The Asia-Pacific region will play a pivotal role in realizing the goals of the Paris Climate Change Agreement. In this vein, I am presenting here select excerpts of an annotated interview with one of Malaysia’s leading technology advisors, Prof. G. Lalchand that was conducted by the Institution of Engineers of Malaysia (IEM). Malaysia is often heralded as a success story of rapid development with a relatively manageable ecological footprint. The country’ environmental performance ranks third in the Asia-Pacific region (63rd globally out of 180 countries) according to the Yale Environmental Performance Index.
The Energy Commission Building in Putrajaya, Malaysia. Courtesy, Asia Green Buildings Online
Malaysia was a leading negotiator for the group of developing nations at the 21st session of the Conference of the Parties to the UN Framework Convention on Climate Change (COP 21) in Paris. Seven years ago at the COP 15 meeting in Copenhagen Malaysia had agreed to reduce its “carbon intensity” (CO2eq emissions to GDP) by 40% from its 2005 value by 2020. Its commitment was enhanced to 45% carbon intensity reduction by 2030 at the COP 21 in Paris, France in 2015, subject to conditions regarding financing assistance and transfer of technology.
So what has Malaysia done so far, is doing now, and can do in the future to ensure that it can ‘honor’ its commitment at COP 21? According to Prof Ir. G. Lalchand (or Lal as he prefers to be called), Malaysian government policies for energy, especially electricity, supply have traditionally been based on “supply-side” considerations. Malaysia plans for adequate energy supply to to meet the projected energy demand, with enough reserve capacity to cater for plant breakdowns and other utility emergencies. Most of the electricity supply (over 90% nationally) still comes from fossil fuels and a little bit from RE resources like hydro, biomass from oil palm plantations and biogas from palm oil mills. However, as feedstock for power generation waste, especially from plantations has now become a valuable commodity and is too costly to burn for power generation due to its several alternative uses.
National RE development plans have changed over the last few Malaysia Plans from year 2000, under the auspices of the Sustainable Energy Development Authority (SEDA) as shown in Figure 1. SEDA’s Renewable Energy (RE) capacity development, including the Economic Transformation Programme (ETP) target of about 1.25 GW from PV by 2020, is difficult to achieve with the present size of the RE Fund based on the RE levy of 1.6% on electricity bills of the affected consumers. Although SEDA has attempted to promote overall development of electricity generating capacity from all the designated RE sources, its efforts have not seen much success, except for the PV sector. This has been caused partly by some external influences such as the high cost of biomass feedstock as a commodity with alternative uses, highly “convoluted approval” processes for small hydro projects, lack of successful examples of municipal waste to energy conversion projects and remoteness from the power supply grid of projects to use biogas from Palm Oil Mill Effluent (POME).
Figure 1: Malaysia’s Energy Development Planning Path. Courtesy of Malaysian Sustainable Energy Development Agency. RE = Renewable Energy; FiT = Feed-in-Tarrif
Policies promoting “green energy” really started to take root in Malaysia from 2006 when the National Bio-fuel policy was formulated to encourage the use of bio-diesel (mixed with mineral diesel) for the transport sector. This was followed by the formulation of the National Green Technology Policy in 2009 and the Renewable Energy Policy and Action Plan (REPAP) which led to the enactment of the RE Act in 2011 to develop RE powered electricity generation for supply to the national electricity supply network.

• **Set of tasks**
1) In the Malaysia energy passage, what carbon intensity reduction did Malaysia commit to at COP 21?
2) Using the Malaysia energy passage, decide whether each statement agrees with it, answering yes or no and quoting the words that settle it: (a) Malaysia's environmental performance ranks 63rd out of 180 countries globally. (b) Most of Malaysia's electricity comes from renewable sources. (c) The RE Act was enacted in 2011.
3) Pick up the Malaysia energy passage after its last sentence and carry it forward.
The rows come from a different source than the Malaysia energy passage.

• **Data rows**
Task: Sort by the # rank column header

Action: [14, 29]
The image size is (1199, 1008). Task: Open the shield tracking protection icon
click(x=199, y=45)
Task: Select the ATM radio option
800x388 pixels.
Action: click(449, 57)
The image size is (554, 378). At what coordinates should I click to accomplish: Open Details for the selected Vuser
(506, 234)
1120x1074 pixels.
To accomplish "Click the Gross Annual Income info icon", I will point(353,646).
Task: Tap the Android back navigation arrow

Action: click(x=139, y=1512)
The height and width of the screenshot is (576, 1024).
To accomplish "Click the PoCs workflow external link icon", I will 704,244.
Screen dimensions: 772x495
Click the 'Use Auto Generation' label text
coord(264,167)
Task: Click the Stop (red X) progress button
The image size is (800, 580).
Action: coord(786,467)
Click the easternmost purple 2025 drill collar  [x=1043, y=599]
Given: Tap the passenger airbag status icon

• **The answers**
1) A 45% reduction in carbon intensity by 2030.

2)
(a) Yes: "(63rd globally out of 180 countries)"
(b) No: "Most of the electricity supply (over 90% nationally) still comes from fossil fuels"
(c) Yes: "which led to the enactment of the RE Act in 2011"

3)
Numerous other initiatives in this arena include the following:
- Energy efficiency awards for different categories of the larger consumers (early 1990s),
- Japanese and French government projects to conduct and inculcate energy audit practices and programs (mid 1990s),
- Feasibility study for an Energy Efficiency policy (by Danish consultants in 1999/2000),
- Malaysian Industrial Energy Efficiency Improvement Project (MIEEIP, a UNDP/GEF project from 1999 to 2007),
- Capacity Building in EE (Danish consultants from 2002 to 2005), which started the appliance EE labeling scheme for refrigerators and electric motors.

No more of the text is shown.